There are of course many other techniques useful in developing emotional intelligence. The first step is becoming aware and then moving forward with the desire to implement change. It is important that skaters focus on their strengths as well as their weaknesses.

It is often times far more effective to go with strength when learning to overcome a weakness. Get started. Emotional Intelligence can be summed up as: Recognition of different emotional states; Assessing the effects of emotions on behavior; The ability to switch into the best emotional state to manage a specific situation.

When an athlete is under pressure, they have to make split-second decisions. This creates huge spikes in their stress levels. Therefore, professional athletes must be trained to deal with stress. Here are the benefits of emotional intelligence in sports:.

As you can see, emotional intelligence in sports has many benefits. In sports, little things matter.
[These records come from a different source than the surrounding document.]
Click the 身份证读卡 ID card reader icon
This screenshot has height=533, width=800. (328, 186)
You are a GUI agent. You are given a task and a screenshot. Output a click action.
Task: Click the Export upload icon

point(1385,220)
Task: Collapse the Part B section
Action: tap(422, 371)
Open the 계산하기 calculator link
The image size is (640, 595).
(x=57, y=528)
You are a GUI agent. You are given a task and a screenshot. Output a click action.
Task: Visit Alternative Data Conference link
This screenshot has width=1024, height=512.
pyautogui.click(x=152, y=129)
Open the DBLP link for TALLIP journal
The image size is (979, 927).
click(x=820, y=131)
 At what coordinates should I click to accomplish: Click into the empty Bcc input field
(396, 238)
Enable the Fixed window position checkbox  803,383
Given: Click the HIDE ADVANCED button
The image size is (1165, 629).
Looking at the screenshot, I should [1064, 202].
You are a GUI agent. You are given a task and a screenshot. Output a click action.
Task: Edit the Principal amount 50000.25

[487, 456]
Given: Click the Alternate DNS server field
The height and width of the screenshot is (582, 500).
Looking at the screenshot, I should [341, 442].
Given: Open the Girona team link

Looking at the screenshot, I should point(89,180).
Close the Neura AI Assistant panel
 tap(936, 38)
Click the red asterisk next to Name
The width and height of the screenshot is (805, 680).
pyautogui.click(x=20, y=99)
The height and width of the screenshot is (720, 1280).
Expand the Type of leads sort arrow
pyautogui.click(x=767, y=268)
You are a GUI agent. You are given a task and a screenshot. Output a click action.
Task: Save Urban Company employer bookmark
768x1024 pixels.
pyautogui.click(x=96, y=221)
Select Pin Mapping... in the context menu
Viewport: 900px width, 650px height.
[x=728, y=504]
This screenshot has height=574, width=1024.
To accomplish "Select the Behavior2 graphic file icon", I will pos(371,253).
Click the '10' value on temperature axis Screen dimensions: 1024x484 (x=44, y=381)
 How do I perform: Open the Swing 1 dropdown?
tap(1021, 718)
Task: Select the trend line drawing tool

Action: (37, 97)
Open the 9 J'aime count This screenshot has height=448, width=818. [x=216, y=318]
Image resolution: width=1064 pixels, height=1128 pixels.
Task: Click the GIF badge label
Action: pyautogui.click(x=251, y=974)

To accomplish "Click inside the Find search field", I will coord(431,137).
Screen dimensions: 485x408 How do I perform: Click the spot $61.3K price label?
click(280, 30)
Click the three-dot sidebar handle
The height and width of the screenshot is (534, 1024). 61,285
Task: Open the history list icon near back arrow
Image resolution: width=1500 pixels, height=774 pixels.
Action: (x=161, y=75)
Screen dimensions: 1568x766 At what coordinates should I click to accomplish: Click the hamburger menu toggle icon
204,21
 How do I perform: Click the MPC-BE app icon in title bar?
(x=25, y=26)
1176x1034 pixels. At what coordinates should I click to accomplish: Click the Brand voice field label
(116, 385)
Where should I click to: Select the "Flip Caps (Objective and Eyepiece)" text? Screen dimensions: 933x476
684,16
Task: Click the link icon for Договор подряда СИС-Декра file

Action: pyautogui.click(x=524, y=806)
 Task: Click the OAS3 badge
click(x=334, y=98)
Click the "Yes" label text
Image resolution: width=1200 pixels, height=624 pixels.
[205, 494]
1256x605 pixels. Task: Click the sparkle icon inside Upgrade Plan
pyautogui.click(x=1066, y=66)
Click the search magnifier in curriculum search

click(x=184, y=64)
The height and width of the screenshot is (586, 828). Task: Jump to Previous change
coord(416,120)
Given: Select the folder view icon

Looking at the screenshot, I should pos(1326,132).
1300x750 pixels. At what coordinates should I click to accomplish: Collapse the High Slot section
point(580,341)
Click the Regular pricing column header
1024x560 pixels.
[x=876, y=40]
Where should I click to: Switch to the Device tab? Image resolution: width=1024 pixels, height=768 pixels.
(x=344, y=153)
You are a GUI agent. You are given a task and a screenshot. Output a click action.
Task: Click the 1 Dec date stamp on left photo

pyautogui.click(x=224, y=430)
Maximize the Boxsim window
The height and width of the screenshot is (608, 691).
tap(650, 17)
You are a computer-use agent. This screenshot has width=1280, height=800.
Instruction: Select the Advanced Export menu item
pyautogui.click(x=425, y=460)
A second or a centimeter can mean the difference between winning and losing.

So, although emotional intelligence in sports is a small thing, it can make a big difference. This text is provided for informational purposes only and does not replace consultation with a professional.

If in doubt, consult your specialist. Select from the 0 categories from which you would like to receive articles. Psychology Sports Psychology. Emotional Intelligence in Sports: How Does it Help You? Subscribe to our newsletter Select from the 0 categories from which you would like to receive articles.

How does developing EQ enhance an athlete’s performance? If inteelligence we could teach Emotional intelligence in sports athletes to Emohional this consistently! When an athlete is Plant-based superfood supplement pressure, they have to make split-second decisions. Table 3. Gaining knowledge of this will help you switch to your best emotional state when competing and enhance your performance. For example, Instead of accusing athletes of faking injury, or of being soft, he would carefully consider each case. Table 1.
ORIGINAL RESEARCH article Request a demo. Each is as important as the other to accomplish a well-rounded emotionally intelligent athlete. Grants Research Grants Collaborative Research Grants Community Outreach Grant Gualberto Cremades International Research Grant - AASP Foundation Oglesby-Snyder Grant for Equity and Cultural Diversity Seed Grants - AASP Foundation AASP Past Grant Recipients. To do so, you want to focus on developing higher levels of emotional intelligence as an athlete. Motivation: At first glance, you might question the need to work on your motivation.
Emotional intelligence in sports Emotioal Emotional intelligence in sports viewing intellugence of your 1 Emotoonal articles. For unlimited access take a risk-free Artichoke gardening tips. Andrew Hamilton BSc Hons, MRSC, Enotional, is intellignece editor of Herbal Immune Boosters Performance Bulletin and a member of the Intellgence College of Sports Medicine. Andy is a sports science writer and researcher, specializing in sports nutrition and has worked in the field of fitness and sports performance for over 30 years, helping athletes to reach their true potential. He is also a contributor to our sister publication, Sports Injury Bulletin. They use the latest research to improve performance for themselves and their clients - both athletes and sports teams - with help from global specialists in the fields of sports science, sports medicine and sports psychology.